■ DIRECTIONS:
1) According to the passage on botanist John Medley Wood, where was the property he soon acquired after arriving in Durban?
2) Write the next part of the biography of John Medley Wood, picking up after its final sentence.
TEXT EXCERPT below:
John Medley Wood (1 December 1827 – 26 August 1915) was a South African/British botanist who contributed greatly to the knowledge of Natal ferns, is generally credited with the establishment of sugarcane mosaic virus immune Uba sugar cane in Natal and for his extensive collection of Natal plants.

==History==
Wood was born in Mansfield to a lawyer James Riddall Wood and Hannah Healy Weaver. His father remarried Mary Haygarth and emigrated to Durban, and John, who had spent seven years at sea after leaving school, joined him there in 1852. He soon acquired his own property at the mouth of the Umdhloti River north of Durban. Here he experimented with new crop plants. In 1855 he married his stepmother's younger sister Elizabeth Haygarth.
End of TEXT EXCERPT.
DATASET EXTRACT below:
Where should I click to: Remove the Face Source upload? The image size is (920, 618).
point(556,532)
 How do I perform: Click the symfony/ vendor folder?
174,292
End of DATASET EXTRACT.
■ TASK RESPONSES:
1) At the mouth of the Umdhloti River north of Durban.

2)
For health reasons he moved further inland to Inanda in 1868, where he ran a trading store and did some farming. Here he developed an interest in cryptogams and started collecting ferns, mosses and fungi as well as flowering plants. He began corresponding with M.C. Cooke and Károly Kalchbrenner, the mycologists at Kew and in Budapest, Hungary. The Rev. John Buchanan, a local fern expert who had published a list of Natal ferns in 1875, assisted Medley Wood in that group. In 1880 Anton Rehmann, the Austrian botanist, visited Natal and took over Wood's collection of mosses.

As a result of his growing interest in botany, he accepted the post of curator of the Durban Botanic Gardens in 1882. From his interest in crop plants, he established the suitability of Uba sugar cane (Saccharum sinense L.), for conditions in Natal. During these years he collected plants extensively throughout Natal and exchanged duplicates with foreign herbaria.

He was preparing the seventh volume of his Natal Plants at the time of his death in 1915. He is commemorated in the genera Woodia Schltr., Woodiella Sydow and a large number of species names including that of Encephalartos woodii Sander, which he first discovered.

He was elected an Associate of the Linnean Society of London in 1887 and awarded an honorary D.Sc. from University of Cape Town in 1913.

==Publications==
- Medley Wood, John (1877). "A Popular Description of the Natal Ferns: Designed for the Use of Amateurs, &c"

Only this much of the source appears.